Voici une lettre d'un jeune lieutenant d'artillerie qui écrit à un de ses camarades afin d'avoir son avis sur l'opportunité de mener une carrière militaire.

 

Cette lettre s'inscrit en complément de l'ouvrage Paroles de Grognards 

 

"Paris le 17 mai 1806

Je suis à Paris, mon cher Puvis1, depuis environ douze jours ; tu sais combien j’avais besoin d’y être et tu devines facilement combien je crainds d’être rappelé.

Le Patron m’a donné une manière de congé indéfini. Je resterai ici autant qu’eux à Augsbourg et s’ils reviennent, je dois rester encore.

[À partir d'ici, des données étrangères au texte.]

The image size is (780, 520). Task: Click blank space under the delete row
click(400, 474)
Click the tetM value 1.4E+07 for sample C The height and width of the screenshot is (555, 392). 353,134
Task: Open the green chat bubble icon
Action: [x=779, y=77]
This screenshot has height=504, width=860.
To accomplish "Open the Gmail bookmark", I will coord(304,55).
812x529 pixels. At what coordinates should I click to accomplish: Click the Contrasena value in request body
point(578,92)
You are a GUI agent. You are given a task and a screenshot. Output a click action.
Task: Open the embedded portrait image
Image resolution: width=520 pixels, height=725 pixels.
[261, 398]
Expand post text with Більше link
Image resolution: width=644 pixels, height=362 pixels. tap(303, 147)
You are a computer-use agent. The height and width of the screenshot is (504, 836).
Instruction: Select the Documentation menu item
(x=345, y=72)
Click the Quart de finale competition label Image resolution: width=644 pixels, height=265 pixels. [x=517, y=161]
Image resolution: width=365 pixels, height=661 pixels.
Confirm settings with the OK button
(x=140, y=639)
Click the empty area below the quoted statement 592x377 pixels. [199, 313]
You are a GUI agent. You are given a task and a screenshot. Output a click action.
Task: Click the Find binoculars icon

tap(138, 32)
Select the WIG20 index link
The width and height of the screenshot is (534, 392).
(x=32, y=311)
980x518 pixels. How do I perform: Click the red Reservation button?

Toute ma famille me sollicite de renoncer à mon état, la raison me dit d’écouter leurs conseils, mes goûts m’y engagent aussi mais je ne sais quelle crainte m’arrête. Je crainds de me repentir lorsqu’il n’en sera plus temps et de former, pour rentrer dans la place que j’aurais quitté, des vœux aussi inutiles que déplacés. D’un autre côté, que puis-je espérer en restant militaire, le grade de capitaine dans quatre ans, cinq peut-être. Je puis n’être qu’un très tard chef de bataillon. Je n’ai même aucune certitude d’y jamais parvenir ; dans les chances les plus favorables, c’est à devenir colonel à un âge qui me forecerait bientôt de me retirer, que je dois borner toute mon ambition. J’aurais donc sacrifié toute ma vie, car qu’est ce que la fin de la carrière d’un vieux militaire, pour avoir une retraite de deux milles et quelques cent francs. Et jusque là qu’elle aurait été mon existence ? Que de dégoûts, que de vexations, que d’injustices à assurer ; tu connais nos chefs.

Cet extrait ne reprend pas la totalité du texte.